Welcome back! Today, we’ll be learning how to structure our code/data in a way that maximizes CPU cache hits! Or minimize cache misses, depending on if you’re a glass half full or half empty typa person!

Prefetching

When your CPU fetches data from memory, it fetches it in chunks of 64 bytes called cache lines. So if you tell the CPU to fetch memory at address x, it will actually fetch x+64 bytes. If later, you tell it to fetch memory at address say x+32, it will already be in the cache! This fact that the CPU fetches data in chunks of 64 bytes is called prefetching.

Recently Used Data

When the CPU fetches a certain memory address, that entire cache line (64 MF’ing bytes) will be in the cache for a while. It may get demoted from L1, to L2, and then eventually to L3, but it will still be in the cache for a bit. Thus if you need to access that same data again in the near future, it will likely be in the cache!

Data Oriented Design

Data oriented design is the goal of structuring your data/code in such a way that you take advantage of these two concepts (prefetching/recently-used-data) in order to maximize cache hits. In other words, you try to maximize cache hits by structuring your data in a certain way (generally contiguously), and then accessing it in a certain pattern (either sequentially or constantly re-access it shortly after).
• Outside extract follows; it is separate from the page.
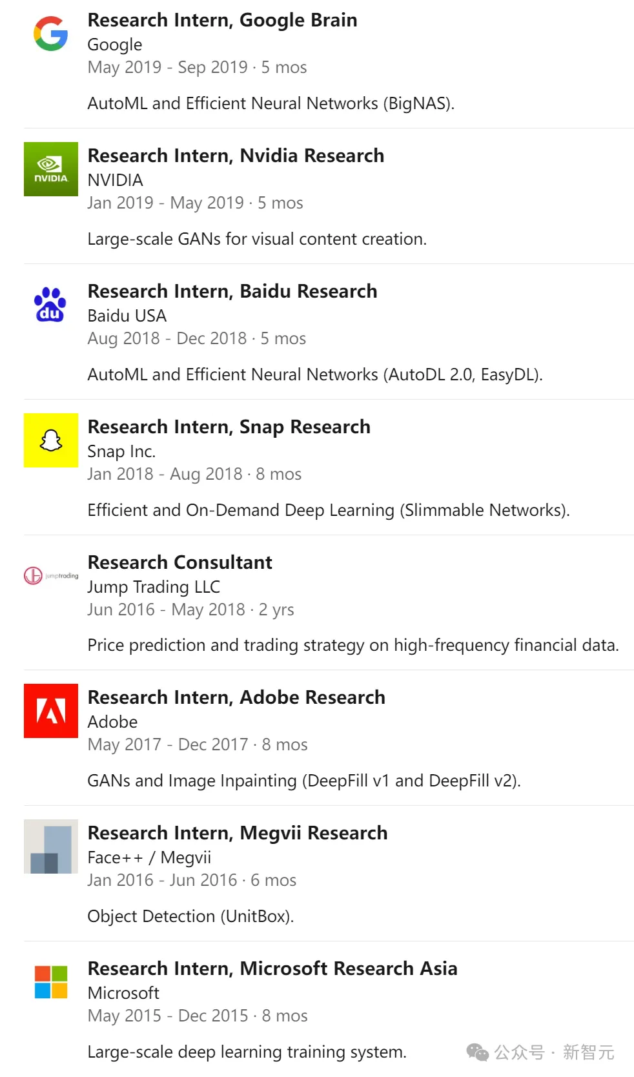Open Research Intern, Nvidia Research title
Viewport: 634px width, 1077px height.
pyautogui.click(x=236, y=156)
In essence, you are optimizing for the hardware that you will run on, because you are taking advantage of a hardware feature (CPU cache).

Access Contiguous Data, and Access it Sequentially

By structuring your code such that it accesses contiguous memory sequentlially, you are taking advantage of prefetching, thus maximizing cache hits.
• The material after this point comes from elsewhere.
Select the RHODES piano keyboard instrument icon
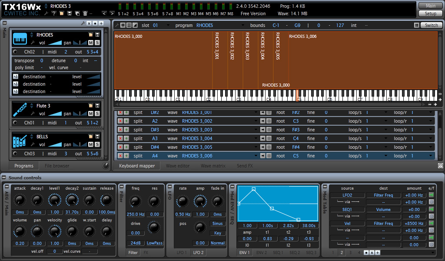The height and width of the screenshot is (261, 445). coord(20,39)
A common approach to achieve this is to use struct of arrays instead of array of structs. In other words, instead of having an array of structures, where each structure represents a different instance of your data, have a single struct, and each field of the struct is an array. For example, the x field of the struct is an array containing all the x values of your data. The y field is an array containing all the y values of your data, and so on.

If your code often accesses a particular field (or particular fields) of all your entities, this approach will take advantage of prefetching as your algorithms run through the arrays.
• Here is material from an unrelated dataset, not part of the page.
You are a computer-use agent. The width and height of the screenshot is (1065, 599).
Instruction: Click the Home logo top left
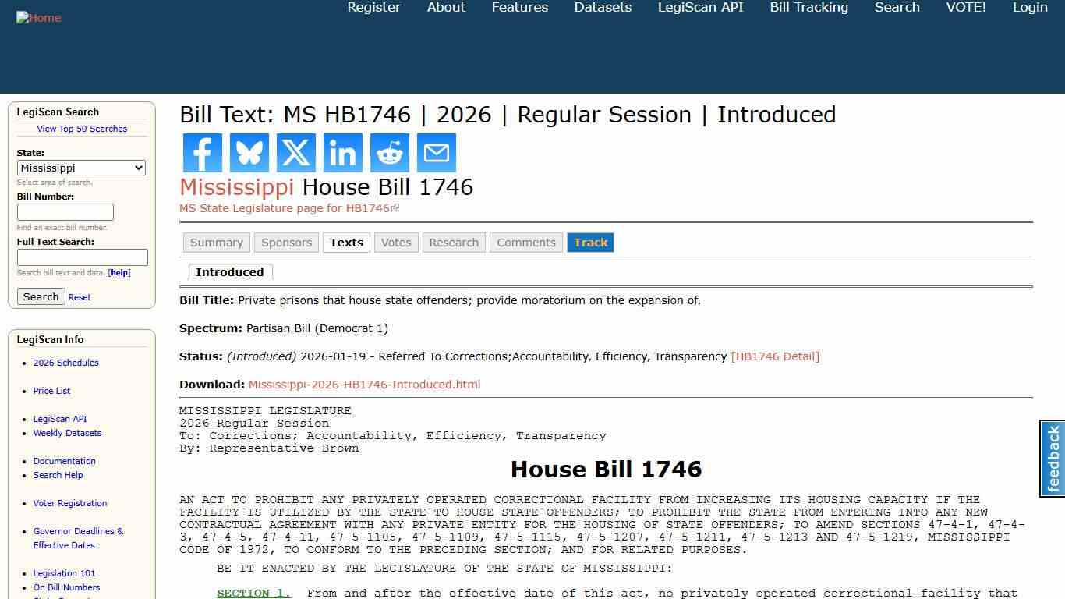coord(38,17)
Access a Small Amount of Data Over and Over Again

Alternatively, if you are accessing the same data over and over again in a short period of time, you are taking advantage of the CPU’s MRU (most recently used) cache.

A common example of this in the wild is tiling. Tiling is the process of breaking up your data into small chunks, and then processing each chunk in its entirety before moving on to the next chunk. Each chunk’s data is small enough that it fits in the CPU’s cache, and each chunk’s data is accessed over and over again. This is generally used in multi-dimensional data, such as images, matrices etc. If you are operating on these multi-dimensional structures, you generally jump around in memory a lot, thus incur cache misses. By breaking the multi-dimensional data into small chunks (not into smaller dimensions!), and then constantly re-accessing the same chunk, you are taking advantage of the CPU’s MRU cache. This “constant” reaccessing of the same data is generally needed for these multi-dimensional algorithms anyways, so it is a perfect fit!

Conclusion

Let’s keep it short, I ordered some Chicken Shawarma and I don’t want it to get cold haha.

Data oriented design is just the goal of structuring your data and your code in such a way that you maximize cache hits.
There is really 2 ways of maximizing cache hits.
One, you can try to take advantage of prefetching, you can do this by simply structuring your data contiguously in memory and then accessing it sequentially.
Two, this one only works if you have a suitable problem (i.e. multi-dimensional data like matrices, images, etc), you can break your data into small chunks, and then process each chunk at a time.

Thanks for reading, have an awesome day! I’m hungry!